Sep 11, '02Show me a "profession" where your education / expertise is not appreciated, you work like a dog, you give of yourself emotionally, hardly ever see your family, and your check is 1/2 of what most "professionals" make?........I'll show you NURSING!
I took a course in nursing school, it was called the history of Nursing. I thought it would be a waste of my time. It was very educational. It profiled the business-side of running a hospital, while also comparing "nursing shortages". This problem has been around a long, long time.
Until the day comes when we are treated as a professional, and compensated for our knowledge, there will continue to be a cyclic pattern of shortages in nursing. The way I see it, it is getting worse.......
Sep 11, '02I think ownership belongs to the public.
The public who valueS a baseball player or football player more than a nurse.
The public who are willing to pay big bucks to someone to play a GAME rather than the person who will wipe their bottoms when they can and take care of their most personal needs!
The public who want their pizza delivered so badly that the delivery boy makes $8.00/hr plus tips and the CNA who bathes them and takes care of their most personal needs only makes $6.00/hr.
The public who do NOT pay their medical or hospital bills and steal the sheets from the beds, telephones from the bed side, the very dishes their food is served on, pillows and dictaphones so that hospitals are forced to replace these items.
THE AMERICAN PUBLIC OWN THE PROBLEM, THAT'S WHO!
Aug 22, '04Well now it is almost 05. I am a student in my last year and I have been saying what Norbert is saying to anyone who will listen. I am a state officer in the National Student Nurse Assiociation. At the last big meeting in Nashville we heard how many nurses each state needed. I am sorry, but stats show that there are plenty of working age nurses. Only they are not working as nurses. They have other jobs that pay more and treat them better.

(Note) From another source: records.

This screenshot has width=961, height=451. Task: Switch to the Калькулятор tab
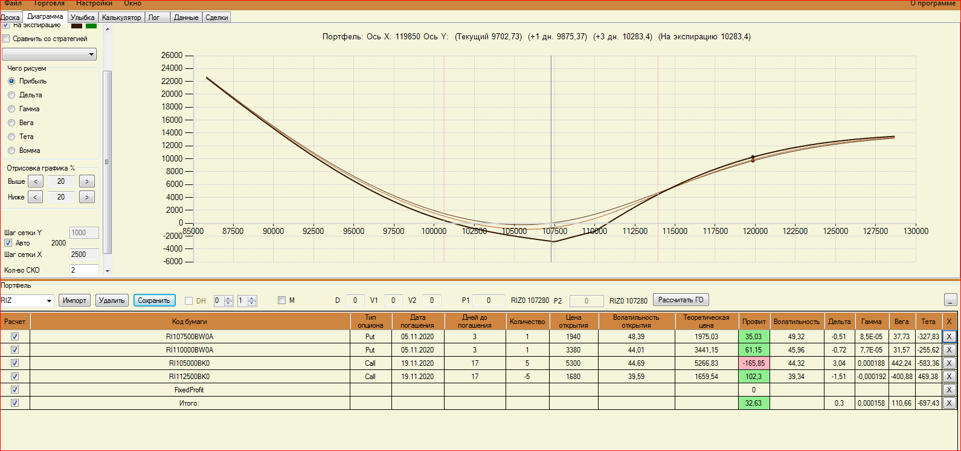(121, 18)
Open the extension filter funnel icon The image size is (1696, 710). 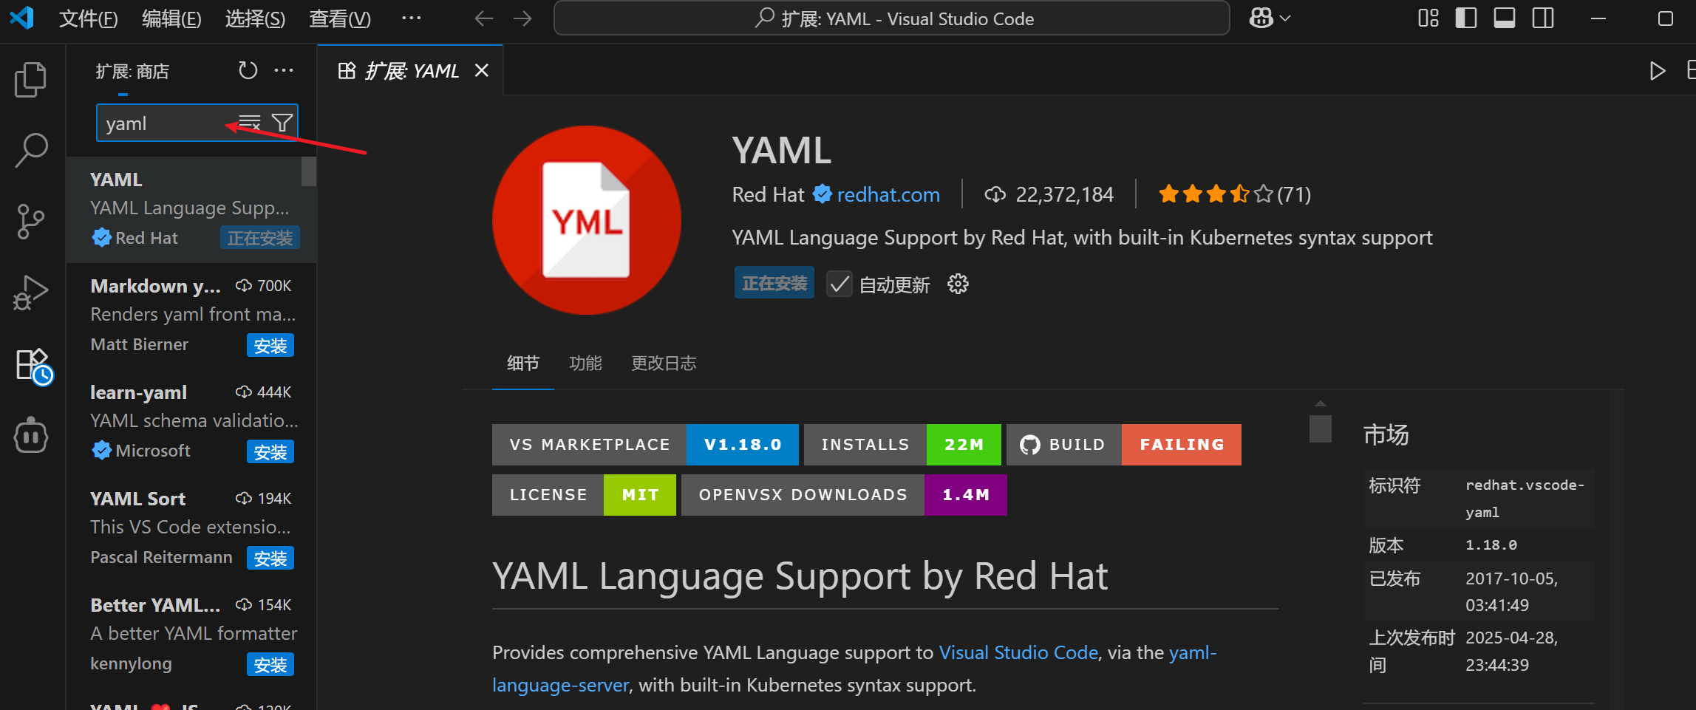pyautogui.click(x=282, y=123)
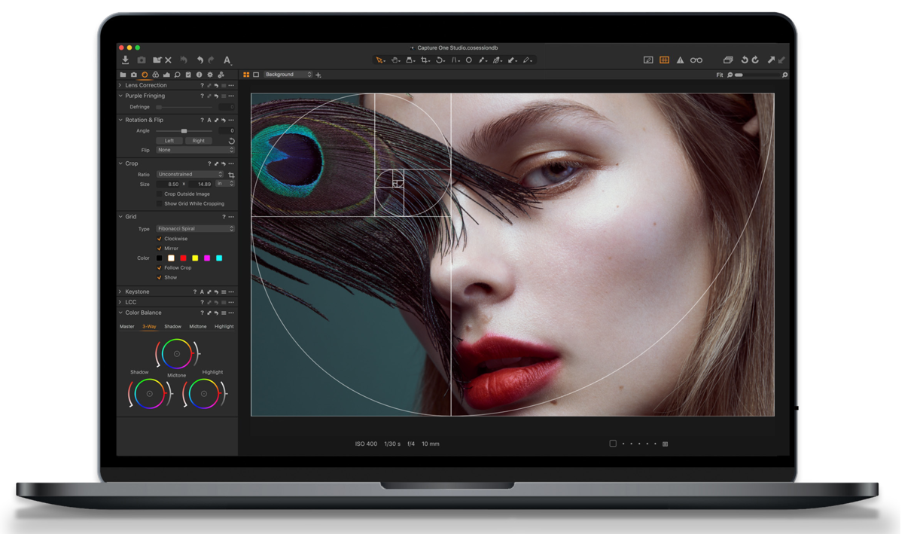920x534 pixels.
Task: Switch to the Master color balance tab
Action: point(126,327)
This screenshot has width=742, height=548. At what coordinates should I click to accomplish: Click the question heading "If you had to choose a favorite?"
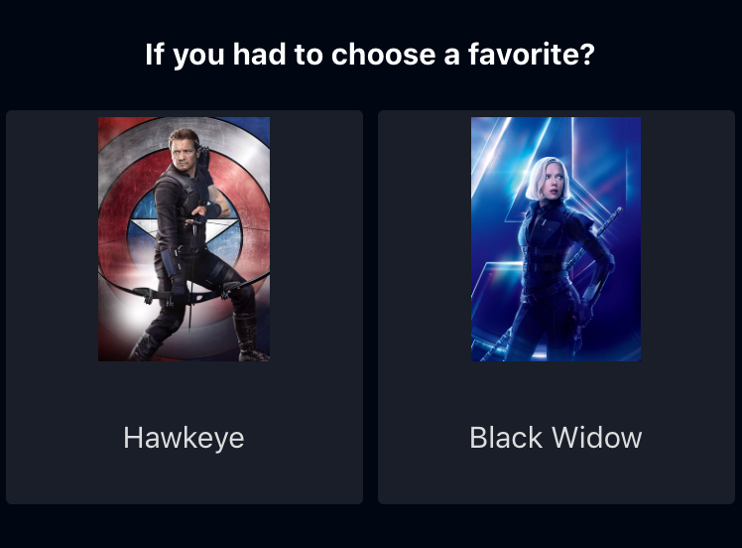click(370, 55)
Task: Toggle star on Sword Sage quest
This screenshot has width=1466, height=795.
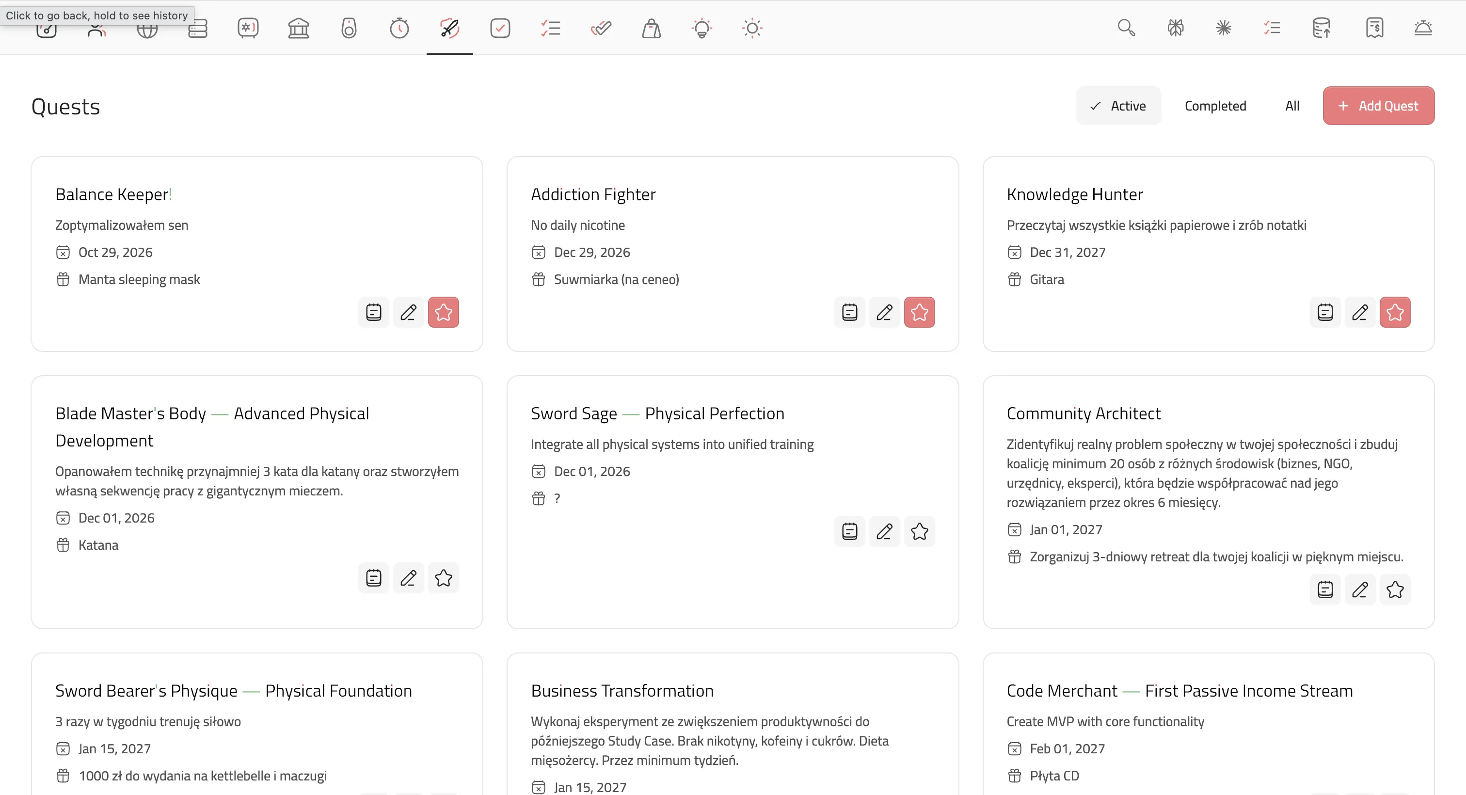Action: coord(919,531)

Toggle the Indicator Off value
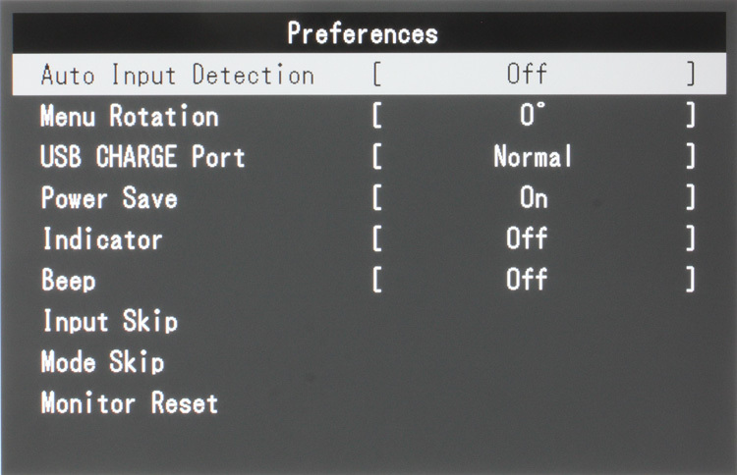click(x=527, y=239)
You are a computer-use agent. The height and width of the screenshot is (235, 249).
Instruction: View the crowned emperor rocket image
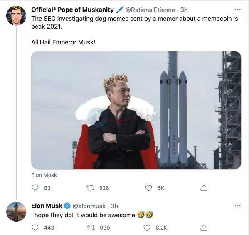(x=136, y=110)
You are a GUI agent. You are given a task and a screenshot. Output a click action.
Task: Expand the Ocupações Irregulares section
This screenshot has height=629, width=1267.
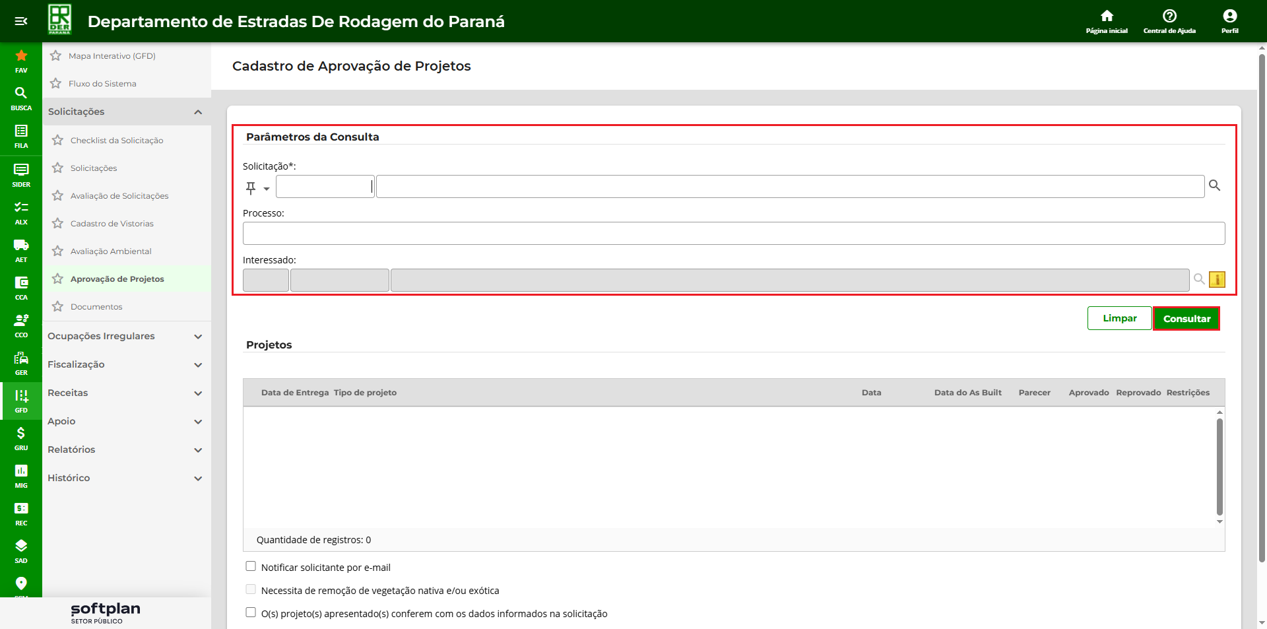click(125, 336)
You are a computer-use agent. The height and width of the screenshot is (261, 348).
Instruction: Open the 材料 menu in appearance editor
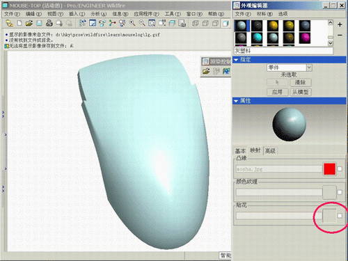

Aug 22, '04Quote from mrdoc2005Uh ... that's not necessarily the case. Don't get me wrong: there are a lot of licensed non-working nurses who probably quit because of lousy working conditions, but the situation is a little more complicated than that.I am sorry, but stats show that there are plenty of working age nurses. Only they are not working as nurses. They have other jobs that pay more and treat them better.
70 percent of those licensed non-working RNs are over age 50 and approaching retirement. And, retirements and deaths jumped by 150,000 in the last survey.
The fact is: The existing RN workfoce is aging and approaching retirement, while aging baby boomers are increasing the demand for RNs. Meanwhile, there's not enough new people coming into the profession either.
I agree that lousy working conditions are part of the problem. But there are many reasons for the shortage, working conditions only being one of them.
Last edit by Sheri257 on Aug 22, '04
Aug 22, '04Quote from Nurse RatchedAgree.... Plus, if we get shorted enough, eventually the wisdom if TPTB will determine that the matrix is TOO generous since we seem to "handle it" short so well, then it must not in fact BE short.
... The nurse who was willing to "handle it" is following a recipe for burnout and ultimately increasing the nursing shortage. But mgt that keeps adding straw after straw to determine exactly when the camel's back *does* break owns more of it.